The Second Chronicles of Thomas Covenant the Unbeliever sees the eponymous sceptic and leper thrust back into the service of The Land, an alternate reality where Covenant’s illness is held in check and where his wedding band, a remnant from a marriage ended by the onset of his condition, holds the key to unimaginable power. The Land is sick, Lord Foul’s Sunbane afflicting all life with its alternating droughts, deluges, pestilence and febrile fertility. The people he once knew are gone, 3000 years having passed since his last visit, in relative temporal terms, and those that remain make sacrifices of blood to ensure their survival. The Land is devastated, next to death. This time, however, following him across the divide is an equally disturbed doctor, named The Chosen and also Sun Sage, and whose presence is a matter of great concern to everyone, especially Covenant.

I read somewhere that Donaldson was fearful of writing a follow up to the first three books, and also the third story arc once number two was under the belt. In fact, this is what he said:
“I was afraid. At my first glimpse of The Last Chronicles, I knew that it would be astonishingly difficult to write... in order to accomplish that goal I'll have to go far beyond my known abilities, both as a story-teller and as a writer. The prospect terrified me.”
Before beginning The Last Chronicles... he also told his official website, 
“I'm not ready... I'm probably never going to be ready.” 
You may think he is talking about the commitment of time, the pitting of his abilities against an Herculean task, or proving to the world that the success of the first books was not just a fluke. I believe he is talking about mining the depths of the soul, re-visiting the dark places where Covenant’s irrational and disease-ridden impulses push up through his conscious will to corrupt his desire to help. It must be a terrifying experience, to submerge oneself in such a dark way of thinking, considering that reading what he writes is a challenging endeavour. Reading 1200 pages of it is like submitting to electro-shock. I can’t imagine what writing it must take out of him.

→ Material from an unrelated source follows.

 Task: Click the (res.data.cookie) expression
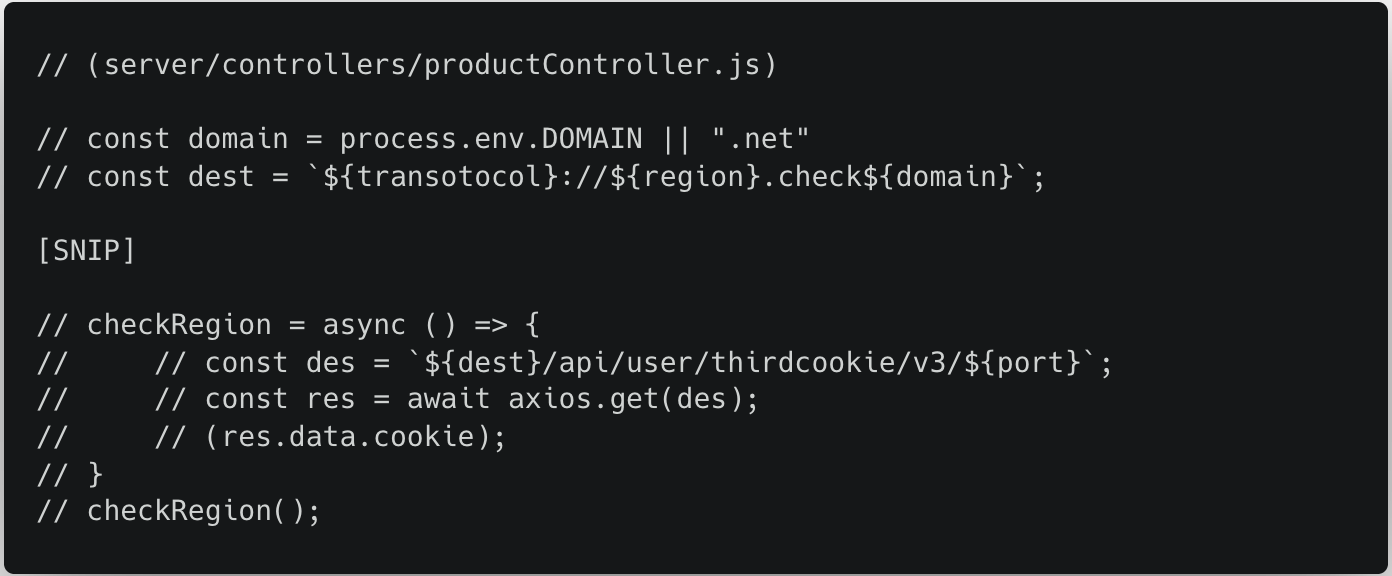(x=347, y=437)
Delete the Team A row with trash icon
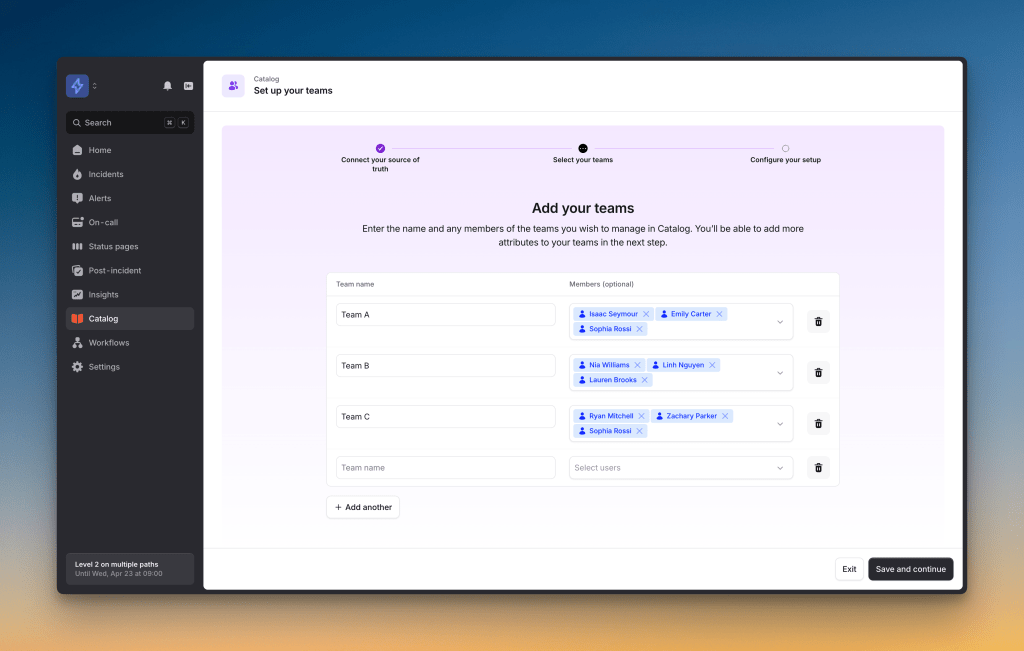This screenshot has width=1024, height=651. tap(817, 321)
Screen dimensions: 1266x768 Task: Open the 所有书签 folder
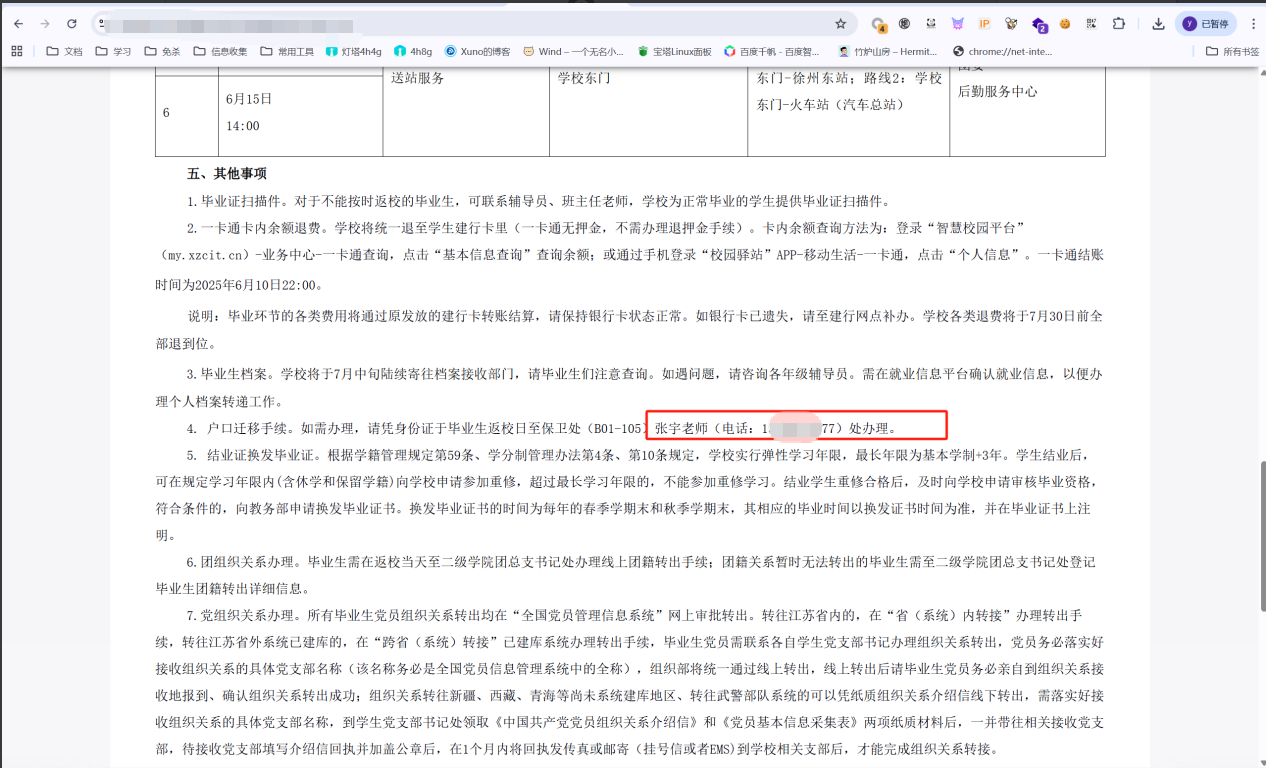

Even if it takes the reader to the dark recesses of the soul, and strips psychological flesh from psychological bones, as Covenant and co. stumble from one disaster to the next, crises building to the point of ultimate crisis, it has one major redeeming feature: it is damned fine writing. The spectre of hope is always tantalizingly out of reach, just over the next page, just past this latest tragedy, just one more day bathed in the evil glow of the Sunbane, until you think you can’t go on, but you do. The reader must mirror the trials and tribulations of Covenant to reach catharsis, pushing relentlessly through pages of terror and torment to realise the release of The Land from the grip of the Despiser. Donaldson demands an investment of time and emotion that I have yet to discover in another author, and it is a cost I am willing to pay (albeit with some time off between chronicles to recharge the brain with some light-hearted tom-foolery). In all seriousness, something you probably won’t expect from the pages of this review-type blog, if you have a few weeks to devote to something good, something great, something challenging, something brutal, something beautiful to read, then devote it to this series.